As students readied to march to Cosatu House from the education campus of the University of the Witwatersrand (Wits) in Parktown, former Wits SRC president Mcebo Dlamini addressed comments that ANC secretary general Gwede Mantashe had made earlier in the week.
“When he opens his mouth he spews bile. I mean, that was an irresponsible statement from a secretary general, from a communist, from a father. It must tell you that these ANC leaders and our leaders in government, they don’t have their children in these universities so they don’t care,” Dlamini said.
The former Wits #FeesMustFall leader was responding to comments Mantashe made earlier in the week where the secretary general had said that if he was the minister of higher education and training, he would shut down univerisities to teach students a lesson.

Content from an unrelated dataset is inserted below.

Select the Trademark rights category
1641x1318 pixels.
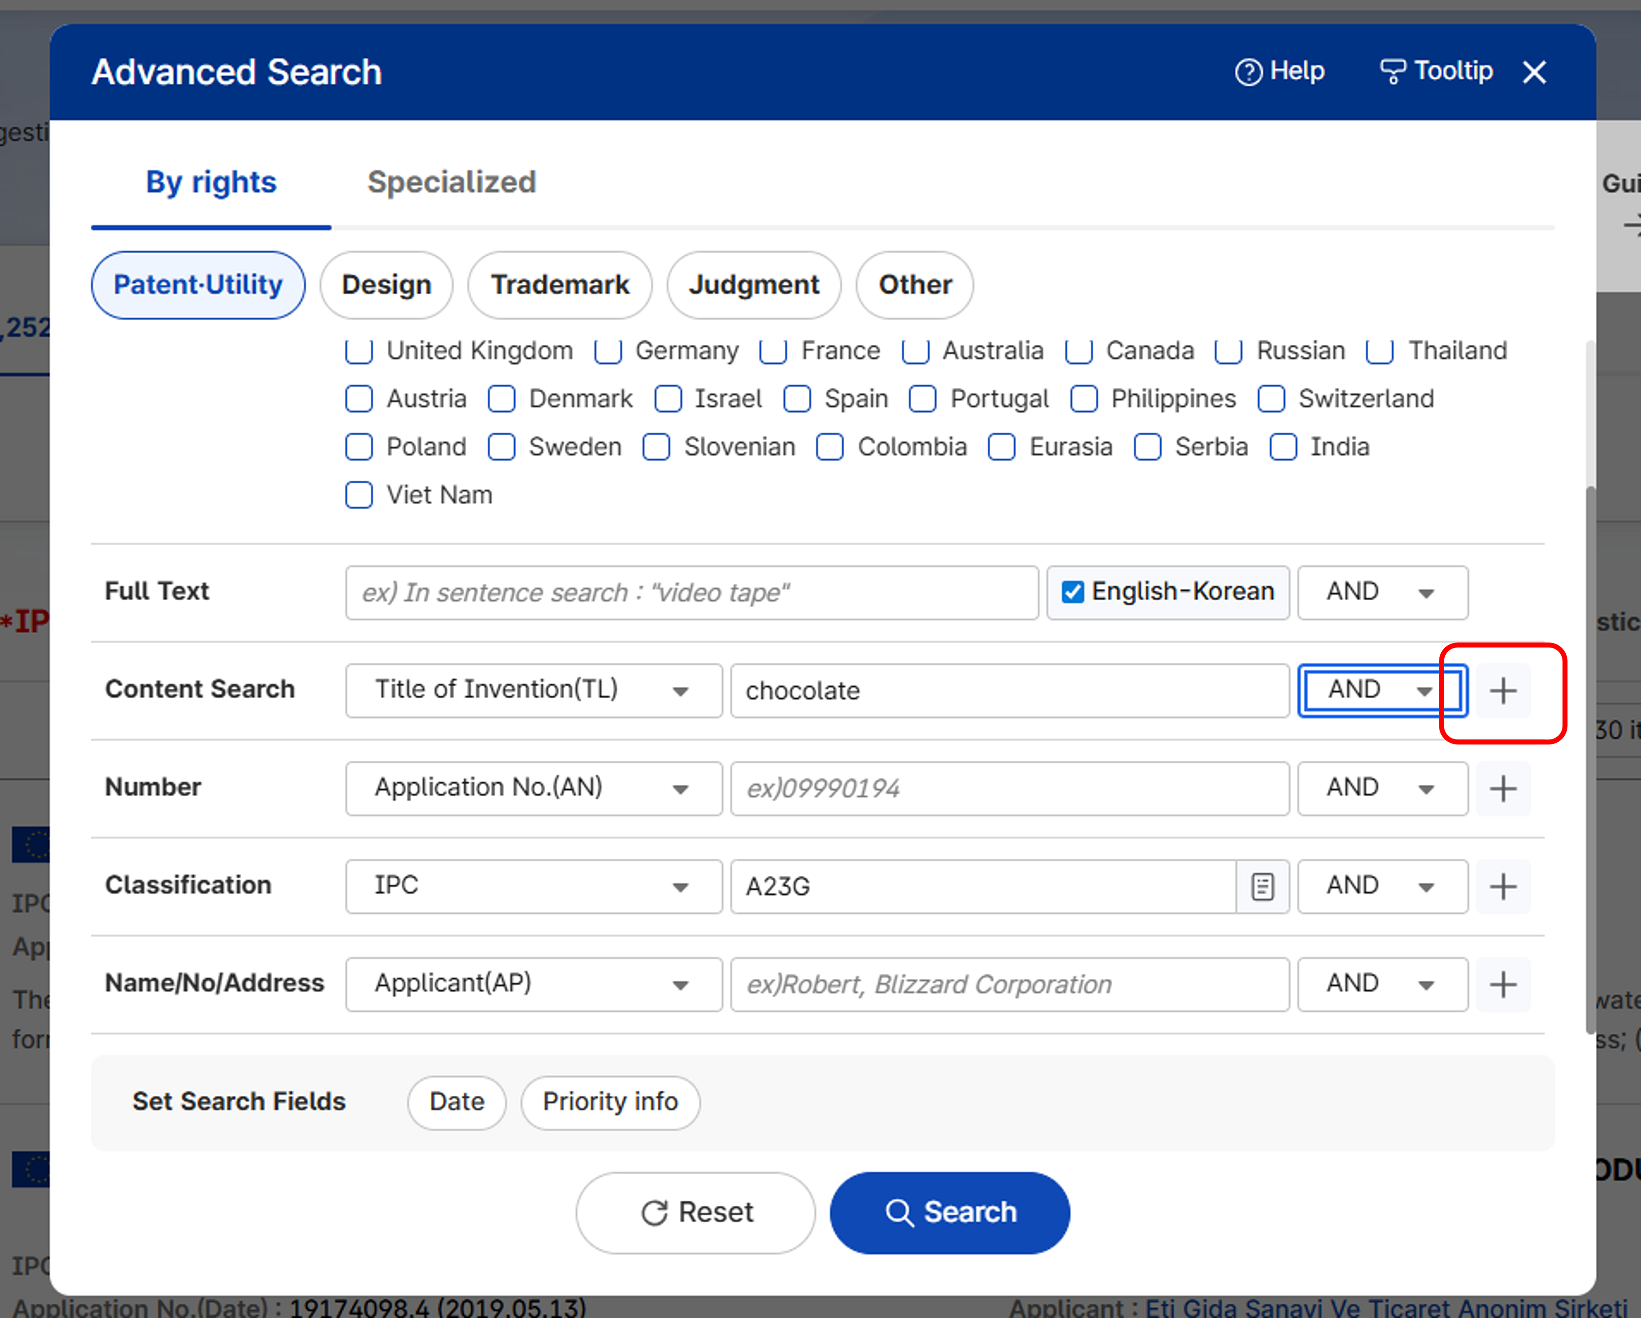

“I’m not the minister of education. Because if I was, my first reaction would be to close them. For 16 months. And open them after six months, and close the residences for six months. After a year, people will know higher education will be important for their future. You are not doing anyone a favour by studying,” Mantashe said.
Dlamini made mention of Mantashe’s children studying in China, where education is free. He said that, upon their return, they would have a future better than that of many poor black South Africans.
“When those children come back, they are going to rule us, because they have the education that we don’t have,” he said.
The latest #FeesMustFall protests come after Nzimande announced that university councils would decide on the fee increment for 2017, but recommended that the increase not exceed 8%. The minister said that households which earn less than R600 000 per annum would not pay the fee increment, but would pay for their fees.
The so-called “missing middle” – students who are considered too wealthy for financial aid, but are unable to afford academic fees – would also be subsidised by government.
Dlamini, however, rejected the minister’s announcement, saying that it helped create division along class lines.
“You ask yourself, now we have been given names from ‘born frees’ to ‘clever blacks’. Today we are being called the missing middle. I am worried about where this country is going, but as Wits and other universities there is no room to negotiate about any fee increase because the protest of last year was clear – it was that of free education,” he said.
He alluded to the wealth difference between those in power and many young black people who do not have financial access to education, saying that Nzimande and Mantashe are creating another generation of working class black people.
“Our children are going to be the maids of the children of the Blade Nzimandes and the Gwede Mantashes – that’s what they are doing. That’s what we are fighting for. Our parents were maids and our children will be maids. And this time our children will be maids of the leaders and the minsisters.”